* [Task instructions]: Below are records to reproduce in full; copy them exactly but keep the pictures out.
Listed records: Begin
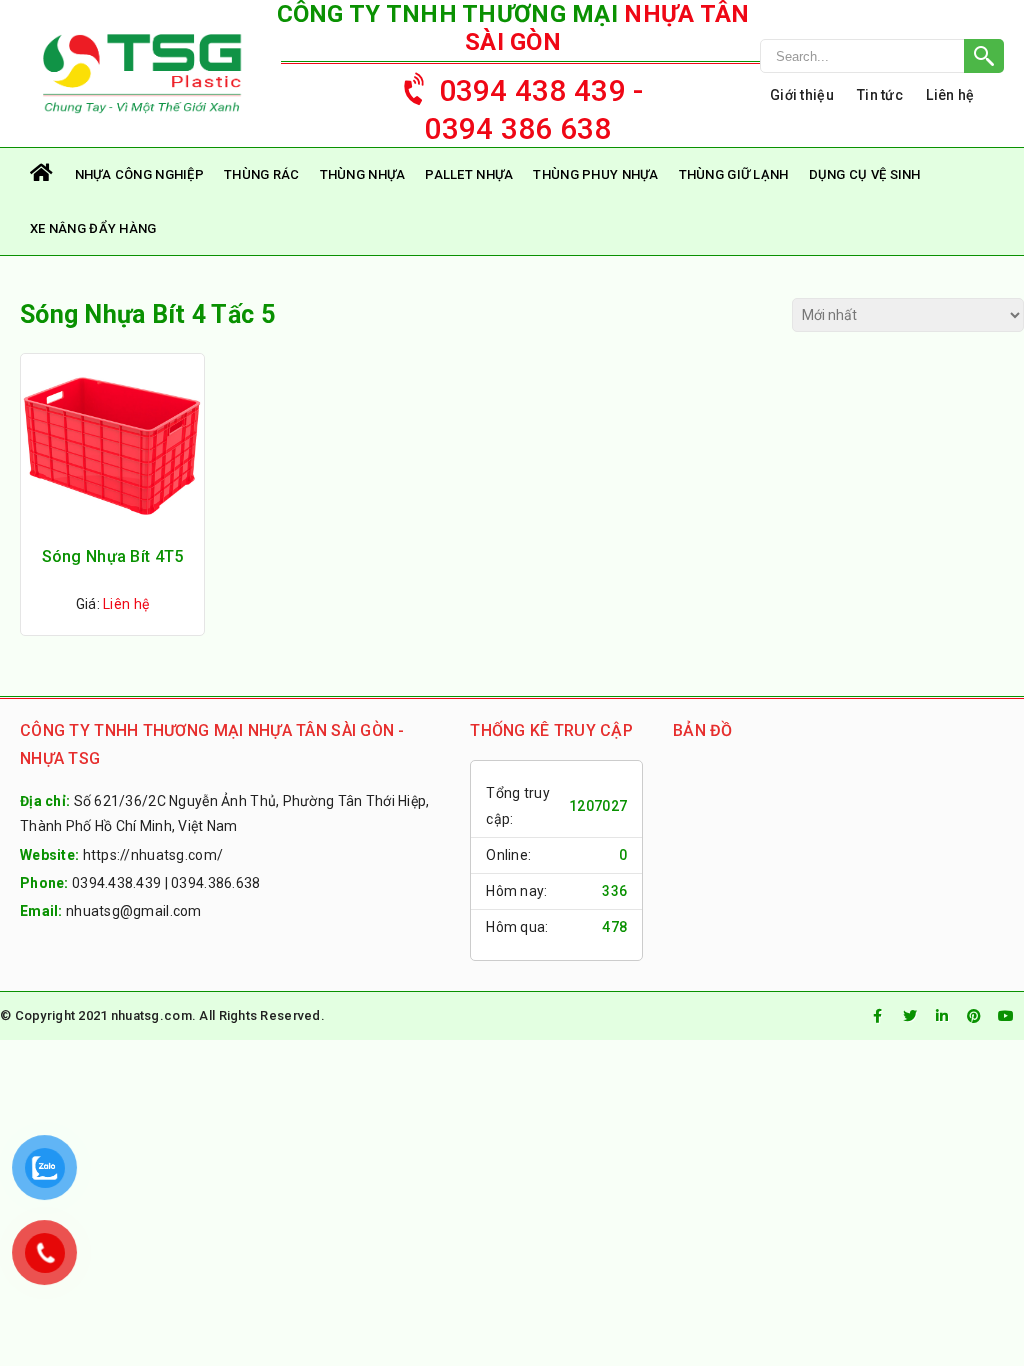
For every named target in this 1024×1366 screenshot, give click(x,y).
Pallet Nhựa (469, 174)
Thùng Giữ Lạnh (734, 174)
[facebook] (878, 1016)
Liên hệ (950, 95)
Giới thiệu (802, 95)
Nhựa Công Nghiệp (139, 174)
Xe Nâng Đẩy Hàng (93, 228)
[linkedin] (942, 1016)
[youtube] (1006, 1016)
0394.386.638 (215, 883)
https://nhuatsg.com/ (153, 855)
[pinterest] (974, 1016)
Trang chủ (42, 174)
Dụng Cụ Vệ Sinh (865, 174)
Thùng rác (262, 174)
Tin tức (880, 95)
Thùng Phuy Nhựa (595, 174)
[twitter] (910, 1016)
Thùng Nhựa (363, 174)
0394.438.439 (116, 883)
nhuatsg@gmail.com (134, 911)
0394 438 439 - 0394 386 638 (533, 109)
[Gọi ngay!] (882, 56)
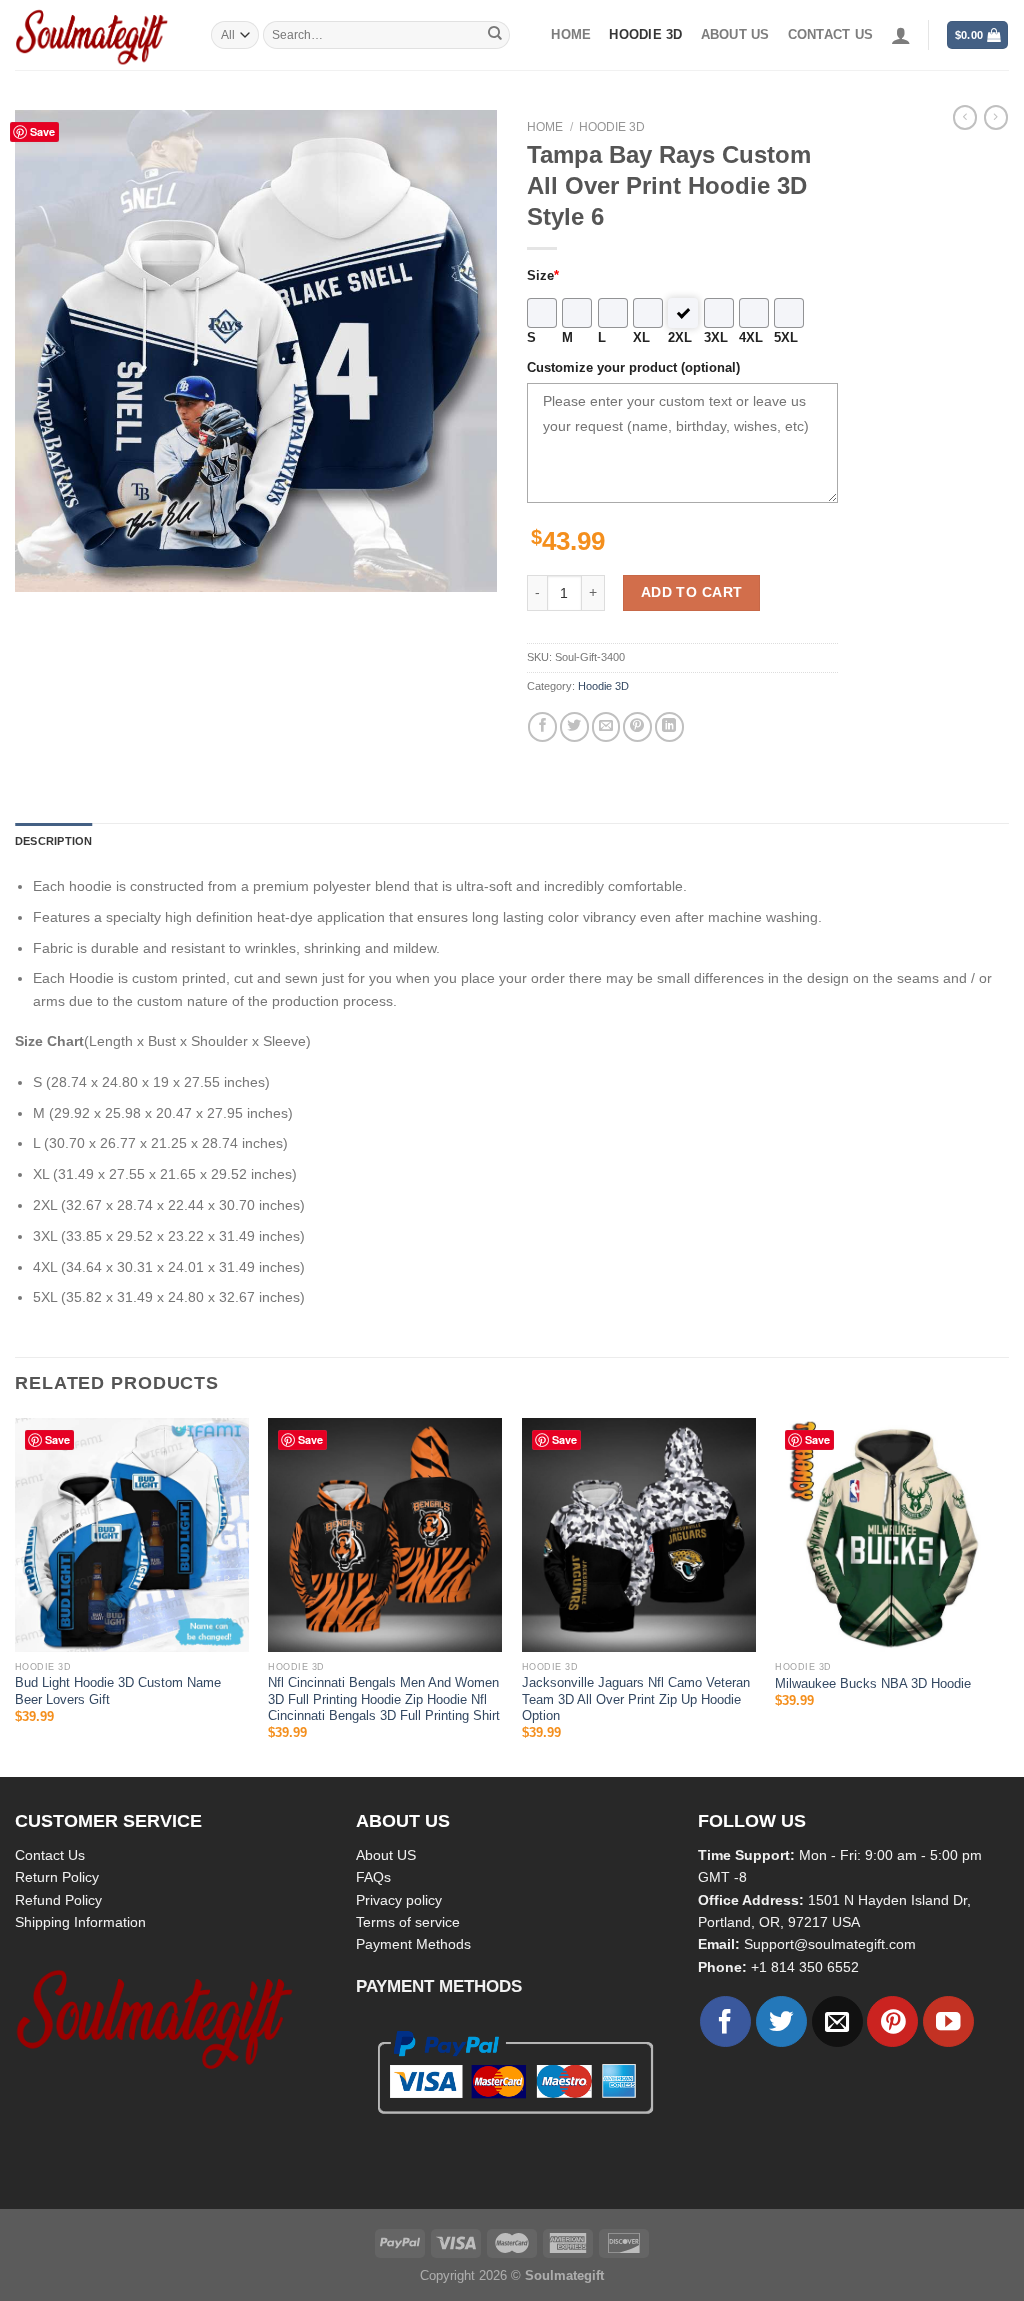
Listed records: End
* [Problem solution]:
For every named target in this 1024×1366 screenshot, give click(x,y).
Pallet Nhựa (469, 174)
Thùng Giữ Lạnh (734, 174)
[facebook] (878, 1016)
Liên hệ (950, 95)
Giới thiệu (802, 95)
Nhựa Công Nghiệp (139, 174)
Xe Nâng Đẩy Hàng (93, 228)
[linkedin] (942, 1016)
[youtube] (1006, 1016)
0394.386.638 (215, 883)
https://nhuatsg.com/ (153, 855)
[pinterest] (974, 1016)
Trang chủ (42, 174)
Dụng Cụ Vệ Sinh (865, 174)
Thùng rác (262, 174)
Tin tức (880, 95)
Thùng Phuy Nhựa (595, 174)
[twitter] (910, 1016)
Thùng Nhựa (363, 174)
0394.438.439 (116, 883)
nhuatsg@gmail.com (134, 911)
0394 438 439 - 0394 386 638 (533, 109)
[Gọi ngay!] (882, 56)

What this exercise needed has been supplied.